X and Y is normal random var with mean(x) = 1 and mean(y) = 2 and variance(x)=1 and variance(y) = 4 and covariance(x,y)=1.

U = X-Y
V = X+Y

find E(U),Var(U),Cov(U,V)
• Jul 30th 2011, 12:57 AM
girdav
Re: expectation, variance, covariance
$E(U) =E(X)-E(Y)$, $\mathrm{Var}(U) = E((X-Y)^2)-(E(X-Y))^2$ and $\mathrm{Cov}(U,V)= E(UV)-E(U)E(V)$.
• Jul 30th 2011, 12:58 AM
bingunginter
Re: expectation, variance, covariance
Quote:

Originally Posted by girdav
$E(U) =E(X)-E(Y)$, $\mathrm{Var}(U) = E((X-Y)^2)-(E(X-Y))^2$ and $\mathrm{Cov}(U,V)= E(UV)-E(U)E(V)$.

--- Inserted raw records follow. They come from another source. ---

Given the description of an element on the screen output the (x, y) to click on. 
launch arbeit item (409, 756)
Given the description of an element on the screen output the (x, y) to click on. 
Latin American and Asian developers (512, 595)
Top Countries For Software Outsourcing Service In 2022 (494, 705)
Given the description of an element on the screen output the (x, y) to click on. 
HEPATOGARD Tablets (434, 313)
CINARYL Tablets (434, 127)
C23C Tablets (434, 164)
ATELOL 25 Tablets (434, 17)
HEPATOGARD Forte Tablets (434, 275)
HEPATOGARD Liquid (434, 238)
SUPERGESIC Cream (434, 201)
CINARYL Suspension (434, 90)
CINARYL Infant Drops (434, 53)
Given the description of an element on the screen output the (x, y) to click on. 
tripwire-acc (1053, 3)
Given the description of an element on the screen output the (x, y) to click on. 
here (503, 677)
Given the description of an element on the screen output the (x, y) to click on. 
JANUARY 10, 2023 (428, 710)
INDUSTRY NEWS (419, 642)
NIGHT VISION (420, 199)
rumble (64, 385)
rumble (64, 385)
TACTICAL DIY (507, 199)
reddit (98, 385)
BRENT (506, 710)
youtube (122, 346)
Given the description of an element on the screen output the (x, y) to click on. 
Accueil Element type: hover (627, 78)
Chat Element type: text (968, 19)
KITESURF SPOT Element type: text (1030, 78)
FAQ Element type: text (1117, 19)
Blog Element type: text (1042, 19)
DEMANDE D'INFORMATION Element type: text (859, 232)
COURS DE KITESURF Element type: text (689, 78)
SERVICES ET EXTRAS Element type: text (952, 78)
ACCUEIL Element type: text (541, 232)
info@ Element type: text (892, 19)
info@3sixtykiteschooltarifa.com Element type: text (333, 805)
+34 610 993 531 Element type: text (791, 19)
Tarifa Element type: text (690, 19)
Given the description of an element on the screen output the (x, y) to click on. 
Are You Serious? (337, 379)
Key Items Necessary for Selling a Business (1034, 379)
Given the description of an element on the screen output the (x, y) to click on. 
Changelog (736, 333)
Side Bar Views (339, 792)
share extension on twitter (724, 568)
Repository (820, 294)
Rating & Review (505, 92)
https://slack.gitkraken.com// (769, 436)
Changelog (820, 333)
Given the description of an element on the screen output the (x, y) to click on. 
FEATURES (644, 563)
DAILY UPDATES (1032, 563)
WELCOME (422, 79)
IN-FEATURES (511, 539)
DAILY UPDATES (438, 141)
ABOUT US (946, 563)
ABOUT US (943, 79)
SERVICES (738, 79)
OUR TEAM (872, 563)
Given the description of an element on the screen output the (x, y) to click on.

I thought that above only if x and y independent ?
• Jul 30th 2011, 01:04 AM
girdav
Re: expectation, variance, covariance
$E(X_1+X_2)=E(X_1)+E(X_2)$ for two integrable random variables is always true, but $\mathrm{Var}(X_1+X_2)=\mathrm{Var}(X_1)+\mathrm{Va r}(X_2)$ is true if $X_1$ and $X_2$ have a variance and $E(X_1X_2)=E(X_1)E(X_2)$. It's true when $X_1$ and $X_2$ are independent, but the last equality can be true even if $X_1$ and $X_2$ are not independent.